Once again don't expect much in the way of extra's from Paramount, two trailers and a 5 minute featurette.
It's a family reunion as the cast of the Next Generation reunite for their third big screen outing, another plot contrivance allows Michael Dorn as Worf to visit from Deep Space Nine and all the regulars are there. Patrick Stewart leads from the front as Captain Picard. Jonathon Frakes and Marina Sirtis rekindle the romance between Riker and Troi. Brent Spiner as the android Data gets in touch with his inner child and LeVar Burton as LaForge sees his first sunrise. Gates McFadden as Dr Crusher does some stuff too. It really looks as if this cast are having fun and their collective performance is a delight.
Co-starring in the film are F. Murray Abraham as Ru'afo, Anthony Zerbe as Admiral Dougherty and Donna Murphy as the Ba'ku, Anij. Unfortunately the supporting cast don't really get a chance to shine, Abraham, hidden behind, layers of latex is little more than a token villain, necessary to provide Picard with an antagonist. Zerbe's Dougherty is a pathetic figure, who is in way over his head, yet has to convince as a Starfleet Admiral, the dichotomy is hard to believe.
There is a good deal wrong with this movie. For one thing, the story is wholly unimpressive. The Enterprise goes to help a backward people against a Prime Directive violation, encounter dodgy Starfleet brass and a non-descript alien villain. The whole feel of the story, despite the widescreen picture and the movie budget effects, harks back to the TV series. This really does feel like a 2-part episode. Mind you, after killing off Kirk in their first outing and facing off with the Borg in the second, it would have been hard for the story to have gotten bigger and better.

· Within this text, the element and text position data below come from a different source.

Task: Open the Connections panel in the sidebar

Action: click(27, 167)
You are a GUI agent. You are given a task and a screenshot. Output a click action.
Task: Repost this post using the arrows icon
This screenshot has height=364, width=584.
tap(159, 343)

The second problem as I have already mentioned is the supporting cast. They really don't have enough meat and you're never worried about what the bad guys might do. The ending seems identical to Generations, with Picard alone, fighting the bad guy and setting the big bad doomsday device to self-destruct.
The Insurrection of the title is bad advertising. No such insurrection takes place. Picard disobeys the orders of a rogue admiral and upholds the ideals of the Federation. When Kirk disobeyed orders in Star Trek III, he assaulted Starfleet security, broke his friend out of jail, stole a starship and then travelled to a quarentined planet and destroyed the starship. Now that's breaking the rules. Insurrection is piddly compared to that. Not forgetting Riker's able piloting of the Enterprise using only a joystick.
That tirade done with, this film is rescued by the cast performances. They so obviously enjoyed making this film that you can't help but join in and share their fun. The film is filled with moments, like Worf's acne or Troi and Riker's playful relationship, Data's flotation device and even Picard dancing in front of his mirror, all this is a gift to the audience and turns a run of the mill adventure into a fun movie.
Insurrection may not be the greatest Trek ever, but it is by no means the worst, and thanks to a rescue by the cast performances, it is an enjoyable affair.